Energías renovables tienen que recargar sus pilas más eficientemente

Si bien es mucho lo hablado y escrito sobre las energías renovables es poco lo que se mencionan los vacíos que aún tienen estas tecnologías para ser explotadas en un cien por cien.

Uno de estos reveses es el que se refiere a su almacenamiento. Siendo, por ejemplo, la energía eólica muy productora nocturna de electricidad, el inconveniente es que es a estas horas cuando menos se demanda energía y “guardarla” es aún una palabra que se queda trabada en los precursores de las energías verdes.

Los acumuladores actuales poseen todavía limitaciones importantes, y aunque está a punto de ser lanzada una nueva generación de los mismo, su efectividad total aún está por verse. Lo malo es que el desarrollo extendido de estas energías limpias y de muchos otros avances tecnológicos ambientales dependen en gran medida del desarrollo de unos acumuladores eficientes y viables.

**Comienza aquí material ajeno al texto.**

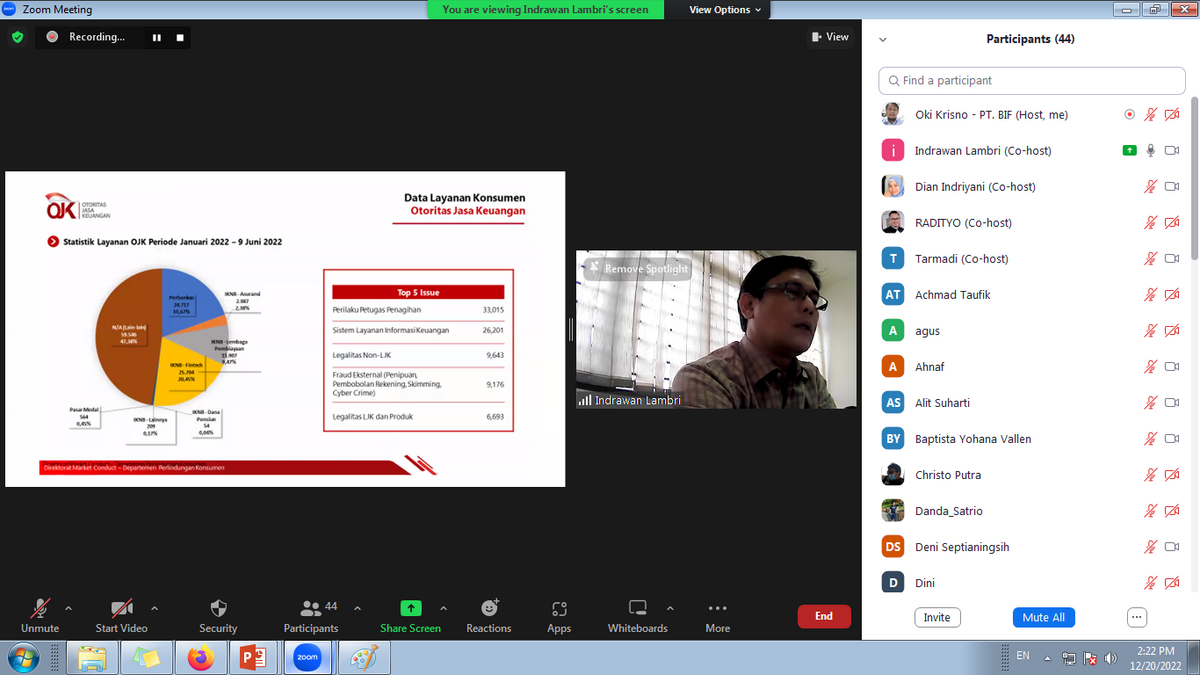Open the View layout menu

[830, 37]
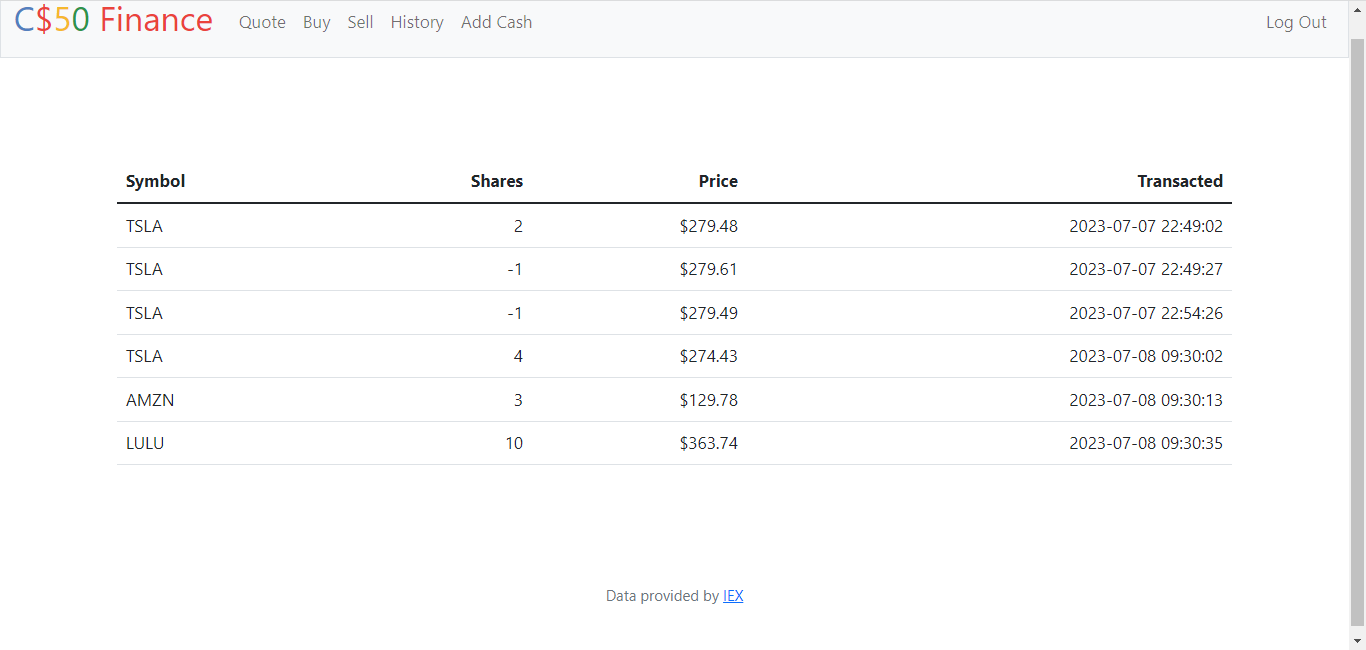Click the Shares column header
Viewport: 1366px width, 650px height.
(497, 181)
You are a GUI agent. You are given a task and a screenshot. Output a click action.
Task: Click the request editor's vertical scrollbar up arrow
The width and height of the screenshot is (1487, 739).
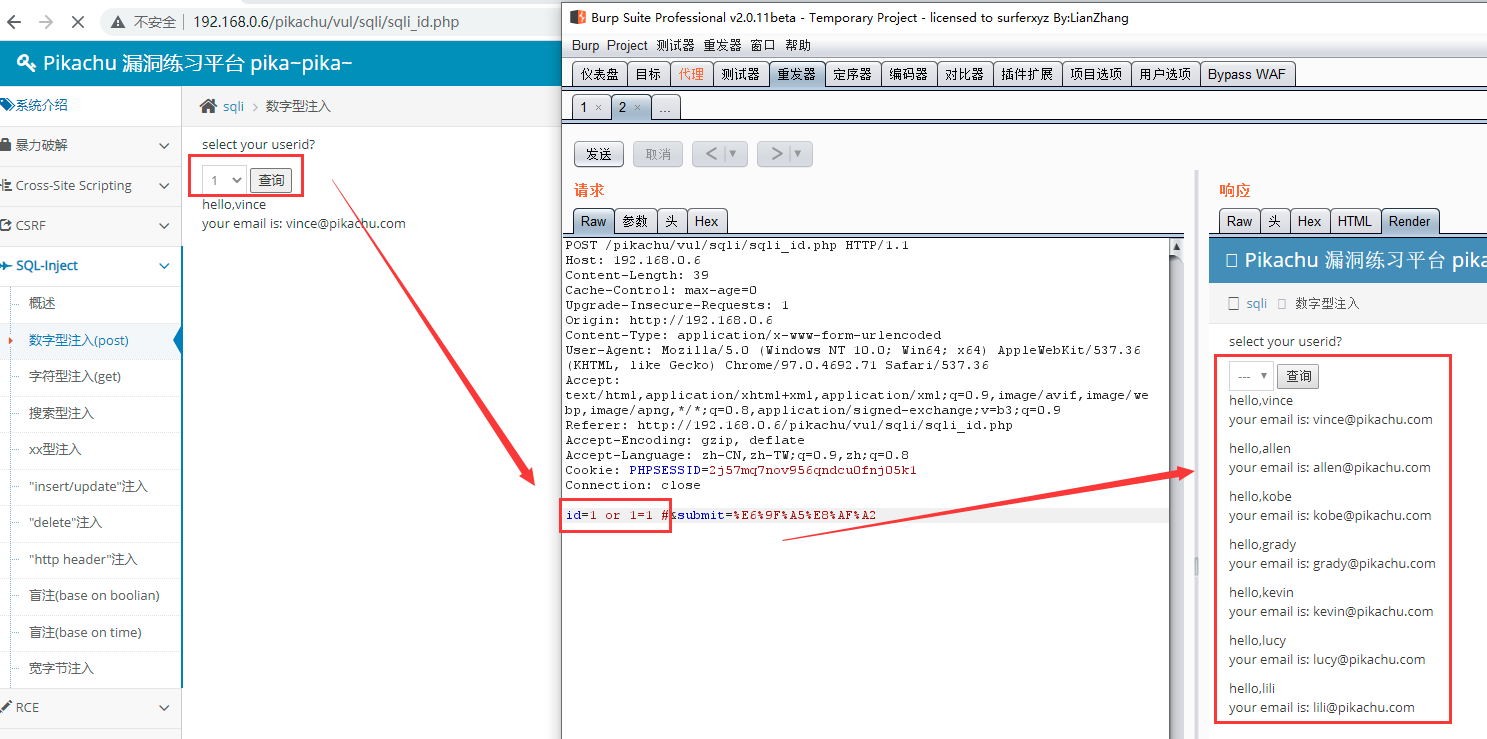tap(1176, 246)
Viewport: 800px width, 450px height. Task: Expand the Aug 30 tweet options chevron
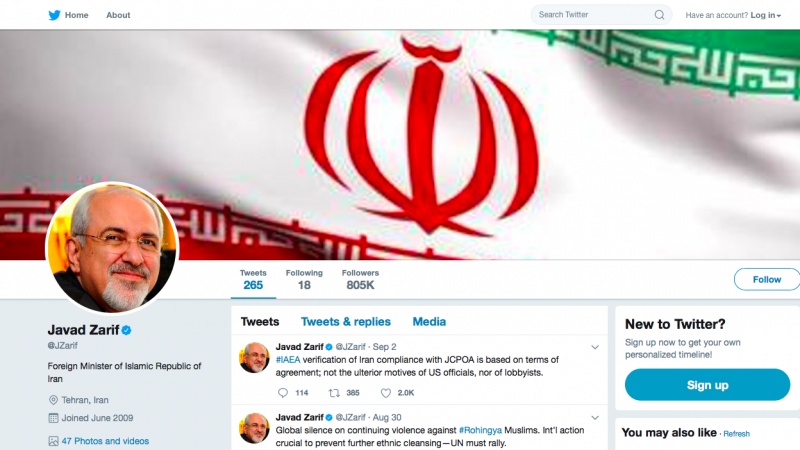click(x=594, y=417)
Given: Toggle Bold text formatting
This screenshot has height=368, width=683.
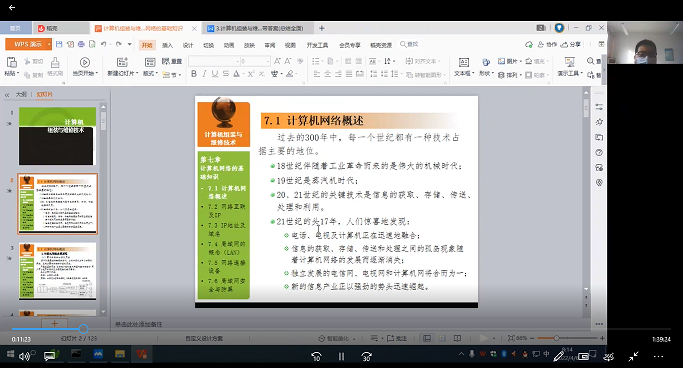Looking at the screenshot, I should [194, 74].
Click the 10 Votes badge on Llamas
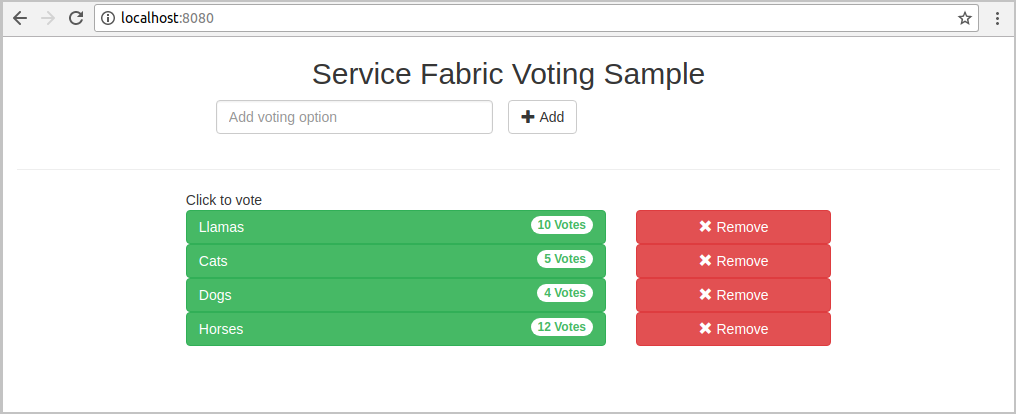This screenshot has width=1016, height=414. (x=561, y=225)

Ya no se trata de que las energías solares, undimotriz, eólica o geotérmica produzcan energía, de hecho, lo hacen y sus promotores lo han demostrado sobradamente, el próximo paso es cómo guardarla para los momentos en que las mismas no estén disponibles, los días nublado, por ejemplo. Esto hace pensar que tanto disponibilidad como el almacenamiento son actualmente las piedras de tranca para la consolidación de las energías limpias.

Las acumuladores actuales tienen dos puntos en su contra, su tamaño y su peso limitan su utilización más extendida. Por una parte, no tienen una buena relación tamaño-capacidad de almacenaje, es decir que no son eficientes porque son muy grandes para la cantidad de energía que pueden guardar. Lo mismo ocurre con su peso.

En una carrera por desvelar el secreto países industrializados desarrollan proyectos de investigación y desarrollo para aumentar la eficiencia de los acumuladores actuales. Estados Unidos y Japón son punteros en el área y esperan valerse los nanomateriales como portadores de la solución.

En este sentido, empresas como Honda y Toyota, buscan incesantemente la manera sistemática para desarrollar a gran escala las baterías de los coches eléctricos, aumentar la autonomía de estos vehículos y poder así disminuir sus costes y producirlos masivamente para su comercialización en el entendido de que la movilidad eléctrica es uno de los aportes más significativos para frenar el cambio climático y la dependencia energética.